Bank revenues ‘remain quite steady’
Not all agree with the idea that reduced interchange fees will genuinely hurt issuing banks. Dan Carter, senior director and head of global payment strategy at Redbridge Debt & Treasury Advisory, a global financial management partner to corporations, appears to suggest this, as he highlights that consumers shouldn’t fear significant additions to their bills.
“From a consumer perspective, there should be little to no major changes. Interchange rate increases have far outpaced the proposed decreases.
“As of October 2023, high-end rewards cards issued under Visa and Mastercard have reached 2.6 per cent plus $0.10 for interchange alone – up 0.1 per cent from just April 2023. Issuers may complain and may deflect with comments about fraud losses and bad debt write-offs, but their revenues remain quite steady.
“While surcharging, allowable since 2013, is more prevalent post-COVID, merchants who accept American Express are still bound by the terms of their agreements.
“What may be allowed under Visa and Mastercard may be prohibited under American Express, a network known for aggressively pursuing ‘honour all’ and anti-discrimination practices.”
Looking to the future of payments
Kjeld Herreman, head of strategy advisory at RedCompass Labs, a fintech consultant and accelerator, also explains how, even if the settlement comes into play, merchants worldwide could still benefit from other payment solutions; even those based across Europe, where interchange fees sit at around 0.3 to 0.4 per cent.
“Every card transaction that is made costs businesses money, and they usually must wait two to three days after taking payment for any money to reach their account. When it arrives, they’ve lost a chunk to interchange fees. Money that could be used to pay staff, suppliers, rent, and bills goes to the payment processor. Not only is the business worse off in real terms, but waiting for the money to arrive can create pressure with suppliers and staff who need to be paid.

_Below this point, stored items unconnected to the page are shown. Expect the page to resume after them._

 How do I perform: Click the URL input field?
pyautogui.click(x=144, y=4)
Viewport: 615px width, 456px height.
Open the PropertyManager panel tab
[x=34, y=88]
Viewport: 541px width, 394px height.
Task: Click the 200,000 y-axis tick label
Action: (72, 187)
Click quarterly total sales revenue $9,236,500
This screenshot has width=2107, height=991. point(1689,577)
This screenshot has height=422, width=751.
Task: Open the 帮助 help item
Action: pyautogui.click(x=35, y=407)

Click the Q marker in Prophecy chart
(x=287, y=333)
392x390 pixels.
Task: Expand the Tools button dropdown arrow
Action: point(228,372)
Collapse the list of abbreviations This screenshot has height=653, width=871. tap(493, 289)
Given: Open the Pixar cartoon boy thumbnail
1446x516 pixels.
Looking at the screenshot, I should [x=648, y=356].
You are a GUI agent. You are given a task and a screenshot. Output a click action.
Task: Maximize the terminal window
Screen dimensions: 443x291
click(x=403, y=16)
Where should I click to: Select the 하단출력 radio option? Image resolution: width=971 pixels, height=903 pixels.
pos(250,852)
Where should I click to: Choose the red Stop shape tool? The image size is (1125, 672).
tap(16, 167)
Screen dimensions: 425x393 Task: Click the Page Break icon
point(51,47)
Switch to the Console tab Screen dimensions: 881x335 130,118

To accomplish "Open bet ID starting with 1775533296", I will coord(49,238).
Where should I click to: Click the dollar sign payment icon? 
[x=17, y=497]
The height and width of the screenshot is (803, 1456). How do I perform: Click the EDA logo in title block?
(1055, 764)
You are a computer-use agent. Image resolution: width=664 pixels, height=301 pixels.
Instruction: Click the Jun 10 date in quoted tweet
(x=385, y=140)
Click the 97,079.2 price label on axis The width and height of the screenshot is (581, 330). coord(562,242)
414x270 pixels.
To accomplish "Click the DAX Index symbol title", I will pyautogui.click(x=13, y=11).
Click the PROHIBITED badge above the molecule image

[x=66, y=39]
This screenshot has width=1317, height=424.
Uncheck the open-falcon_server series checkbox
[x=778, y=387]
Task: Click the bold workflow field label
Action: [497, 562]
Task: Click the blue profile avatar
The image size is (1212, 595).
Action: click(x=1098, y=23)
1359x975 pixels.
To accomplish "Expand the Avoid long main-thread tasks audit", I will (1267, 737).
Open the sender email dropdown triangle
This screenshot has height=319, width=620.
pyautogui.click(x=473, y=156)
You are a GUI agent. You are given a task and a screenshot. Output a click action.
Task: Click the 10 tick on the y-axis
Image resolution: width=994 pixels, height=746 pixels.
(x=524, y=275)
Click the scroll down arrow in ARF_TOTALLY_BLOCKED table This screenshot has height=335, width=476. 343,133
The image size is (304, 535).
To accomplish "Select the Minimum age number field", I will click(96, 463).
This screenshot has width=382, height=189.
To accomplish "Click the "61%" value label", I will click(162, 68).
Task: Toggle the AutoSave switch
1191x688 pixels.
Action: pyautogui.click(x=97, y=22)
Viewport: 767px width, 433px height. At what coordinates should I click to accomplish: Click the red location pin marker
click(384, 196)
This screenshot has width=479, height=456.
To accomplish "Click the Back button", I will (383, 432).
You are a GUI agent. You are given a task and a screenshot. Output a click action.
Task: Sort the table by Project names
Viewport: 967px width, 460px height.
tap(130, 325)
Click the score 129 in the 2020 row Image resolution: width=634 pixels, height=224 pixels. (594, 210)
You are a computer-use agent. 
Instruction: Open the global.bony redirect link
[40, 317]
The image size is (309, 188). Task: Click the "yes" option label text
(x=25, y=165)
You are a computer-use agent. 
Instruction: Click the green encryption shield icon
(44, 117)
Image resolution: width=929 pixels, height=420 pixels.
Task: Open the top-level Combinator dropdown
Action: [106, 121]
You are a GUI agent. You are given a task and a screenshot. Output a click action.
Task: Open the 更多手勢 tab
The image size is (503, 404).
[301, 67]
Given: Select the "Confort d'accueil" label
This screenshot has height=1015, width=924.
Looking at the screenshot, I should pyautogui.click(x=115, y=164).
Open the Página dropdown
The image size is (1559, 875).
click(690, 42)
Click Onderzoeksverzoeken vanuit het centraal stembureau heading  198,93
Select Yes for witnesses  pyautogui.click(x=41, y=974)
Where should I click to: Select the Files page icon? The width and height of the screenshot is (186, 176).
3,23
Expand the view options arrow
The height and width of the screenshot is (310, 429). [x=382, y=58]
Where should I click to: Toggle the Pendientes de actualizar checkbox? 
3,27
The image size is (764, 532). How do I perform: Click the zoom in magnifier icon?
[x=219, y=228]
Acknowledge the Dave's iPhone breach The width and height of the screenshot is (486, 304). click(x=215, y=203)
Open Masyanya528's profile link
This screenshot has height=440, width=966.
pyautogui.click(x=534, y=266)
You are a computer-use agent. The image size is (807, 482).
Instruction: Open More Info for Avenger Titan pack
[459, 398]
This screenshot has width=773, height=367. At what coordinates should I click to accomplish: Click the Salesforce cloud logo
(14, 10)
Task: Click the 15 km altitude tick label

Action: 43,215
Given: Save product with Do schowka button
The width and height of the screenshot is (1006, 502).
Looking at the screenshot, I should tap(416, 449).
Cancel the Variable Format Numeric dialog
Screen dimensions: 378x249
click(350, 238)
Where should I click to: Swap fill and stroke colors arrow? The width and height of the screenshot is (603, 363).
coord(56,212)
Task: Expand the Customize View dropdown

“P2B real-time payments are a solution for merchants everywhere who are tired of paying interchange fees and waiting days for their money to arrive. The faster the payment, the faster the business is paid, the faster it can reinvest, and the faster it grows.
“The EU is attempting to tackle this issue to reduce the power of large foreign businesses. The European Payments Initiative is building a card-like scheme on top of real-time payment rails, as well as adapting interchange and chargeback processes. It is also mandating that all banks must be ready to send and receive real-time payments by the end of 2025, levelling the playing field between PSPs and card networks.”